** Opening Working data block **
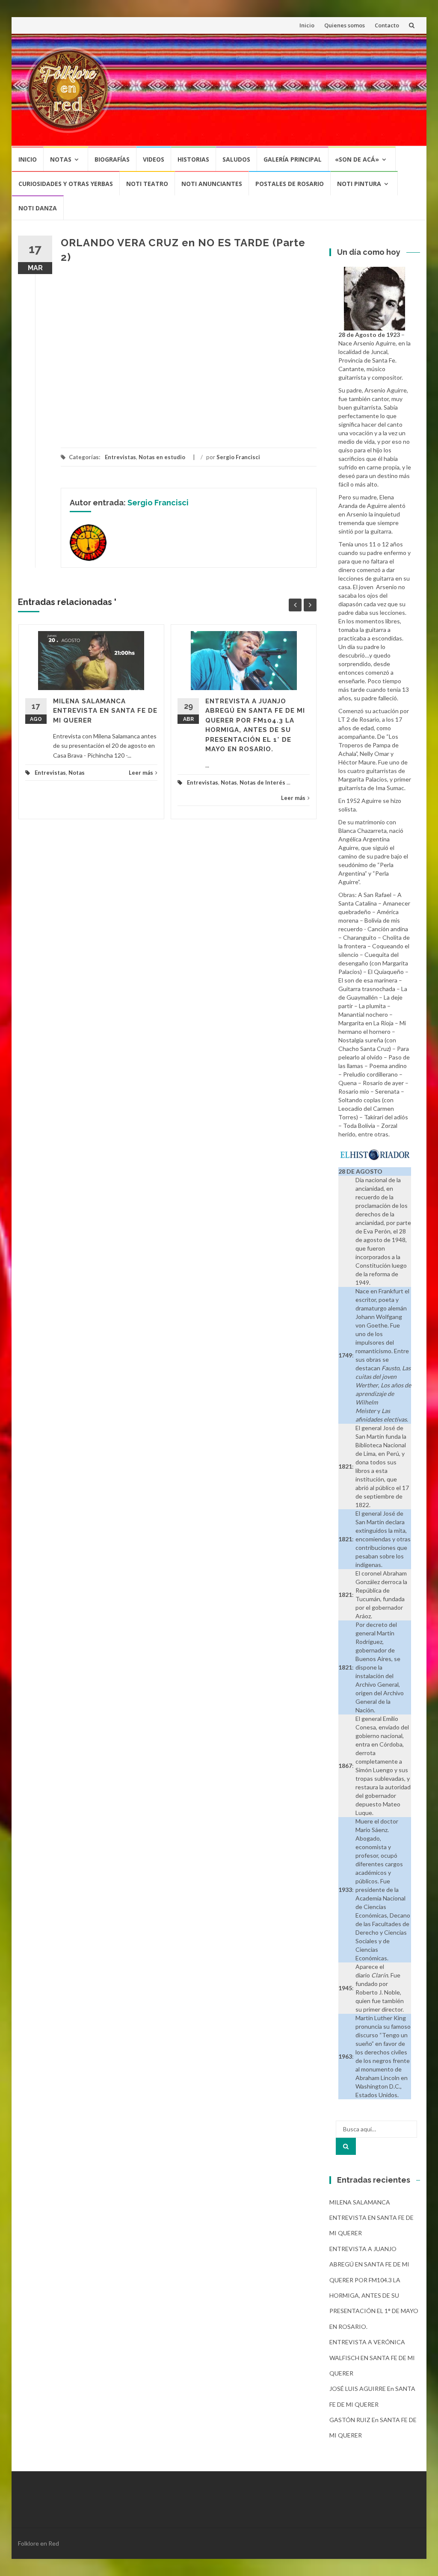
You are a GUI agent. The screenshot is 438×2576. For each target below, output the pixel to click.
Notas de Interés (262, 782)
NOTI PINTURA (359, 184)
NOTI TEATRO (147, 184)
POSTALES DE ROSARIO (289, 184)
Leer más (141, 772)
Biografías (112, 159)
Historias (193, 159)
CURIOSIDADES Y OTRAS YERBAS (65, 184)
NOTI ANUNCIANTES (211, 184)
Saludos (236, 159)
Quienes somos (344, 25)
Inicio (306, 25)
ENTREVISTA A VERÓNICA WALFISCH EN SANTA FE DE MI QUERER (372, 2357)
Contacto (387, 25)
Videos (153, 159)
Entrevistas (120, 457)
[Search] (346, 2146)
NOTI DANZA (37, 208)
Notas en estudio (162, 457)
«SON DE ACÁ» (357, 159)
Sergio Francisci (238, 457)
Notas (60, 159)
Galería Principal (292, 159)
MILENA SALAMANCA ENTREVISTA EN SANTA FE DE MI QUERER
** Closing Working data block **
What to produce
Once the line containing "Galería Principal (292, 159)" is found, print it and every line after it through the end of the listing, exactly and alone.

Response below
Galería Principal (292, 159)
MILENA SALAMANCA ENTREVISTA EN SANTA FE DE MI QUERER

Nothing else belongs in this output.